Not One Mention of The Coronavirus in SONA
Earlier this week, I met with a businessman in the South of Johannesburg who operates a manufacturing business. This business owner shared something with me that shocked me; there was not a single mention of the coronavirus in President Ramaphosa’s State of the Nation Address (SONA).
As the coronavirus pandemic spreads, the President’s silence on the potential dire consequences it has for our country, and for industry in particular, should be of concern to all of us.
The business owner operates a manufacturing business that, like so many others, is dependent on raw materials from China. For the past month, these materials could not be brought into South Africa as a result of the outbreak, with no indication of when this may change.
This business employs over 150 people, and the raw materials they have in stock will be exhausted within the next month. This represents another business, another group of employees, whose future now stands in jeopardy.
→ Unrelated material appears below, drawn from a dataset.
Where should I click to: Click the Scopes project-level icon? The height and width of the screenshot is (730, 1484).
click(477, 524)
Despite this, no information is forthcoming from the Department of Trade and Industry (DTI), who seem oblivious to the matter.
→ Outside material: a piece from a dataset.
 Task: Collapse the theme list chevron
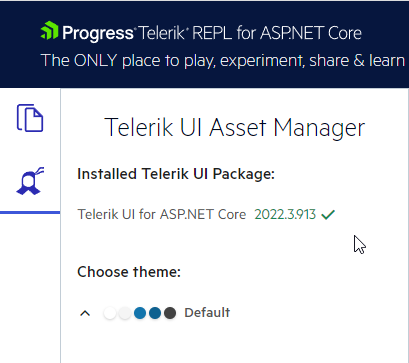(x=85, y=313)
Thousands of businesses in South Africa rely on Chinese exports and are facing a similar dilemma. Any analysis of the economic threat arising to our country from this global health crisis would reveal the potential impact is far greater than that attention it is receiving.
Perhaps it is naïve of me to expect that the President, or at the very least the DTI, should be aware of the potential impact the pandemic will have?
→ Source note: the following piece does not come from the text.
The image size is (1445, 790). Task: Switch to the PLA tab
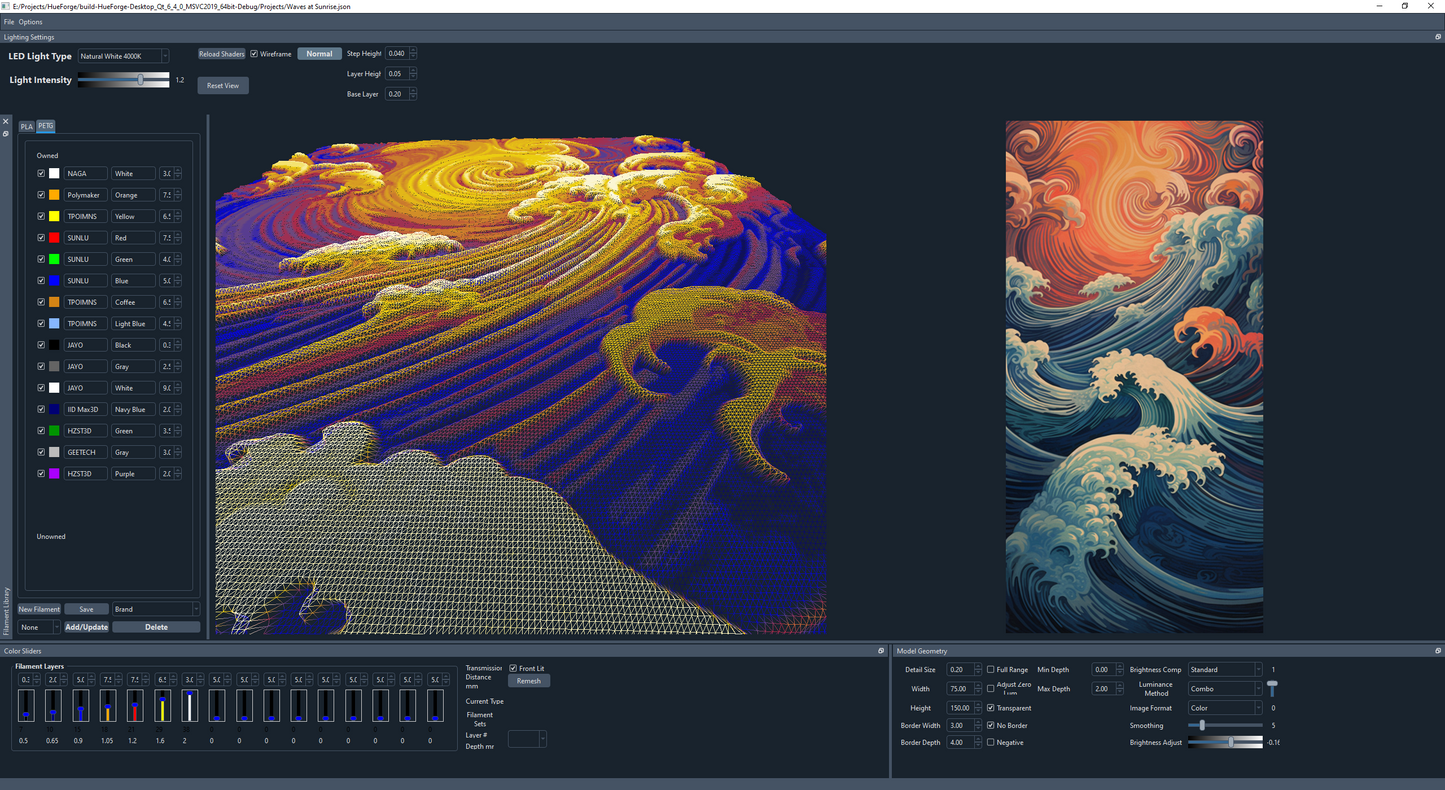[x=26, y=126]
Further to the economic impact, from a public health perspective it is bizarre that this impending global crisis received no attention from the President. When you consider how China is struggling to contain this virus – a country that managed to build a 1000 bed hospital in 6 days in response to it – one has to be concerned about the abilities of our struggling public healthcare facilitates to deal with a local outbreak.
With cases beginning to emerge in sub-Saharan Africa, and with our inability to manage our borders and ports of entry, it can surely only be a matter of time.
We need decisive leadership in our country if we are going to manage this looming crisis. With a broad unemployment rate standing at just under 40%, and our public healthcare system under-resourced as it is, we cannot afford to take anything less than decisive action to avoid a potential catastrophe.